Efficacy and safety of digoxin in patients with heart failure and reduced ejection fraction according to diabetes status: An analysis of the Digitalis Investigation Group (DIG) trial.
Pubmed ID: 26913372
Journal: International journal of cardiology
Publication Date: 04/15/2016
Affiliation: Institute of Cardiovascular and Medical Sciences, University of Glasgow, UK. Electronic address: firstname.lastname@example.org.

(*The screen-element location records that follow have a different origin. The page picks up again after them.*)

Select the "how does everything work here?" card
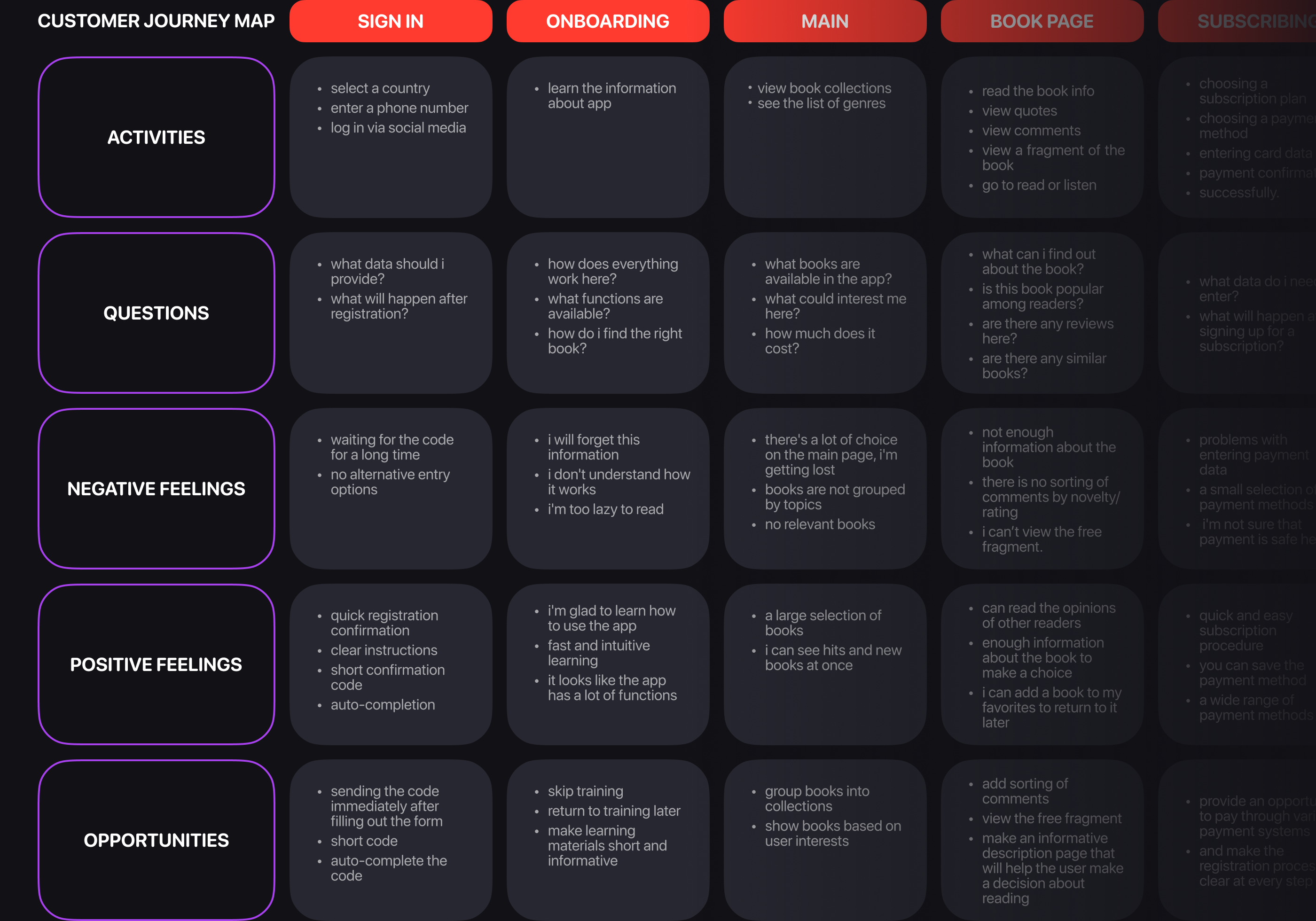The height and width of the screenshot is (921, 1316). pyautogui.click(x=608, y=313)
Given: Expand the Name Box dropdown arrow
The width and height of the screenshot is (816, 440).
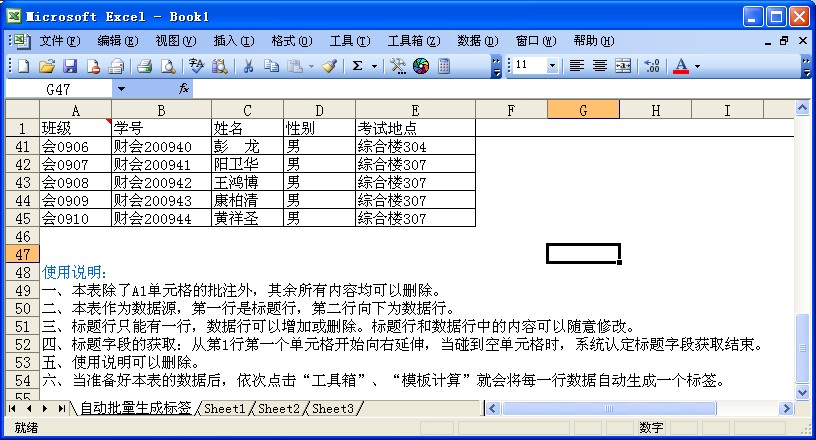Looking at the screenshot, I should coord(121,89).
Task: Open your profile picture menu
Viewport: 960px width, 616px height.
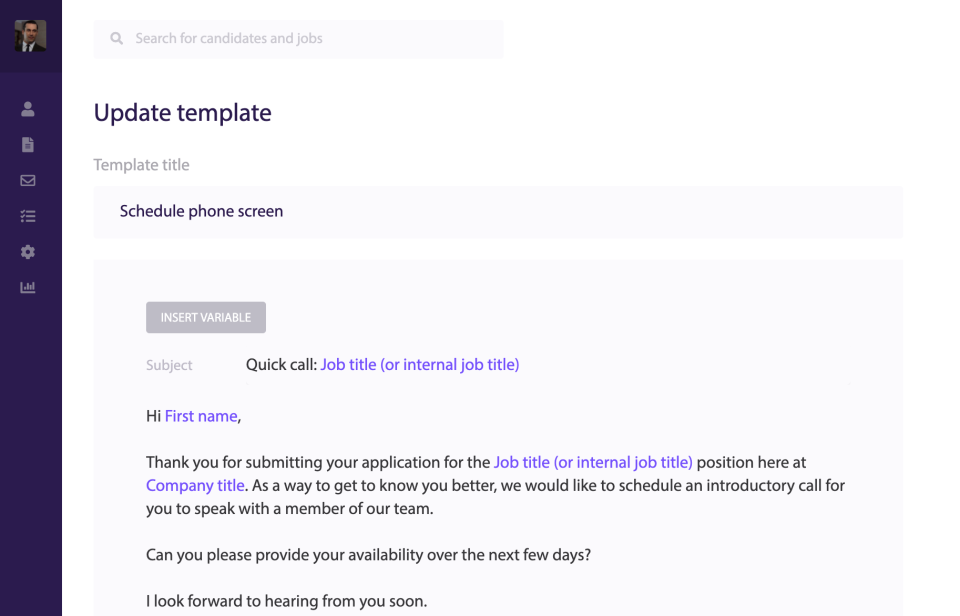Action: pos(30,37)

MeSH Terms: Humans, Male, Female, Aged, Risk Factors, Middle Aged, Heart Failure, Hospitalization, Treatment Outcome, Hyperkalemia, Cardiotonic Agents, Retrospective Studies, Stroke Volume, Diabetes Mellitus, Digoxin, Digitalis
Authors: McMurray JJ, Abdul-Rahim AH, MacIsaac RL, Jhund PS, Petrie MC, Lees KR
Cite As: Abdul-Rahim AH, MacIsaac RL, Jhund PS, Petrie MC, Lees KR, McMurray JJ, On behalf the VICCTA-Heart Failure Collaborators. Efficacy and safety of digoxin in patients with heart failure and reduced ejection fraction according to diabetes status: An analysis of the Digitalis Investigation Group (DIG) trial. Int J Cardiol 2016 Apr 15;209:310-6. Epub 2016 Feb 8.

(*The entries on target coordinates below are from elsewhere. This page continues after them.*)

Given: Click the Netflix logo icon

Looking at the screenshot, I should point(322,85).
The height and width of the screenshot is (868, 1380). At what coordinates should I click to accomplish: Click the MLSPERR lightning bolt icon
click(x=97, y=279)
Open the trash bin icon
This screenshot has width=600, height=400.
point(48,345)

BACKGROUND: Digoxin is recommended in symptomatic heart failure patients with reduced ejection fraction (HF-REF) in sinus rhythm and refractory to other evidence-based therapy. Although HF-REF patients with diabetes have worse functional status than those without, the effects of digoxin have not been specifically evaluated according to diabetes status. METHODS: We examined the efficacy and safety of digoxin in HF-REF patients with and without diabetes in the Digitalis Investigation Group trial. Mortality from all-cause, cardiovascular (CV) causes and heart failure (HF), along with HF hospitalisation and suspected digoxin toxicity were analyzed according to diabetes status and randomised treatment assignment. RESULTS: Of the 6800 patients, those with diabetes (n=1933) were older, more often women, had worse clinical status and more co-morbidity than those without diabetes. All-cause and CV mortality were higher in patients with diabetes than in those without and digoxin did not reduce mortality in either sub-group. The rate of HF hospitalization (per 100 person-years) in patients with diabetes was higher than in those without and was reduced by digoxin in both patient groups: diabetes - placebo 20.5 and digoxin 16.0 (HR 0.79, 95% CI: 0.68-0.91); no diabetes - placebo 12.7 and digoxin 8.7 (HR 0.69, 0.62-0.77); interaction p=0.14. Suspected digoxin toxicity in patients randomised to digoxin was more common among patients with diabetes than without (6.5% versus 5.8%), as was hospitalisation for digoxin toxicity (1.4% versus 0.8%). CONCLUSION: Added to an ACE inhibitor, digoxin reduced HF hospitalisation in HF-REF patients with and without diabetes without a substantial risk of toxicity.